Comment dénommer un "Féminisme Radical" ?
Le féminisme devrait être déclaré d’«utilité publique». Soyons honnêtes, sans lui et sa défense — parfois agressive, mais non sans raison — de la cause des femmes, le respect de l’«autre sexe», la recherche de l’égalité des droits, la révision des situations sociales, l’ajustement des salaires … auraient-ils progressé comme ils l’ont fait depuis un demi siècle, même s’il reste encore beaucoup à faire ?
Pour distinguer ce mouvement nécessaire et salutaire des excès de zèle de militantes activistes, il faudrait inventer un nouveau mot. Les exemples en appelant à sa nécessité se multiplient actuellement.
Vous avez dit excès de zèle ? En effet, faire tuer Don José par Carmen ne me semble pas faire avancer la question féminine. Une femme qui tue n’est pas plus exemplaire qu’un homme qui tue. En quoi serait-elle moins violente que celui-ci que l’on condamne pour cela ? Alors que faire ? Changer encore la fin de l’opéra de Bizet ? Je proposerais bien : «ils se marièrent et eurent beaucoup d’enfants », mais on va m’accuser soit de sacrifier aux «bons sentiments», soit de ringardisme patriarcal. En outre — n’est-ce qu’accessoire ? — sur le plan culturel, il parait discutable de modifier une œuvre sans l’aval de l’auteur, surtout quand le changement n’apporte pas à la pièce une «amélioration» indiscutable. Les adaptateurs manquent-ils à ce point d’imagination qu’ils ne puissent «créer» qu’en phagocytant une œuvre concurrente ? Ou cherchent-ils, tout simplement un scandale publicitaire ?

### Entrées affichées

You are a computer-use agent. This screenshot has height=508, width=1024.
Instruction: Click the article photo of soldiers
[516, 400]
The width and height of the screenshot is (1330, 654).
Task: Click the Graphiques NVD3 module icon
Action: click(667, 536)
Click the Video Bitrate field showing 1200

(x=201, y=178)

### Ensemble de tâches
1. Dans le texte sur le féminisme radical, relevez tous les progrès énumérés dans la question qui commence par « Soyons honnêtes ».
2. Indiquez si chacune des affirmations suivantes s'accorde avec le texte sur le féminisme radical, en répondant par oui ou par non et en citant les mots du texte qui tranchent.
(a) Le texte reconnaît qu'il reste encore du travail à accomplir.
(b) Selon le texte, une femme qui tue est plus exemplaire qu'un homme qui tue.
(c) Le texte propose de garder un mot déjà existant pour désigner les excès de zèle des militantes.
3. Poursuivez le texte sur le féminisme radical à partir de sa dernière phrase.
Les entrées ne jouent aucun rôle dans cet exercice.

### Réponses aux tâches
1.
- le respect de l’«autre sexe»
- la recherche de l’égalité des droits
- la révision des situations sociales
- l’ajustement des salaires

2.
(a) Oui : « même s’il reste encore beaucoup à faire ».
(b) Non : « Une femme qui tue n’est pas plus exemplaire qu’un homme qui tue. »
(c) Non : « il faudrait inventer un nouveau mot ».

3.
Autre exemple, l’«écriture «inclusive». Me considérant comme féministe (élevé dans cet esprit par une mère militante et après 40 ans de travaux sur l’histoire des femmes), j’ai longtemps pratiqué une écriture inclusive initiale du type : «Cher(e)s ami(e)s… ». Mais depuis que la revendication de cette pratique a voulu atteindre tout un texte, j’ai renoncé. Cela donne une langue éclatée, laide à lire, impossible à dire à haute voix. Surtout, c’est un pas de plus dans le marais de l’ignorance historique et le risque de nous entraîner dans une guéguerre linguistique infinie.
La querelle sur le «patrimoine» est à cet égard symptomatique. Bien sûr qu’il y a dans ce mot la racine pater, mais elle était logique parce que, depuis des millénaires dans la civilisation «occidentale», la transmission des biens s’est faite par les hommes. Au XVIIe siècle, même les biens propres de la femme étaient-gérés par son mari, sous la réserve légale qu’il ne puisse disposer du montant de sa dot, même du consentement de l’épouse afin d’éviter toute pression sur elle. Ce n’était pas juste, mais ça s’est passé ainsi, on ne peut réécrire le passé en termes et en concepts contemporains. La langue garde des traces de l’histoire, il faut y réfléchir et en montrer le poids dans les préjugés construits au fil du temps. Et il est bien et bon de corriger aujourd’hui les anomalies sociales, mais sans poser de fausses questions. Notons que si l’on parlait de «matrimoine», le scandale serait inversé, mais il n’en subsisterait pas moins. Dans une perspective irénique, parlons d’«héritage», mais ça ne couvre pas entièrement la réalité de cette notion.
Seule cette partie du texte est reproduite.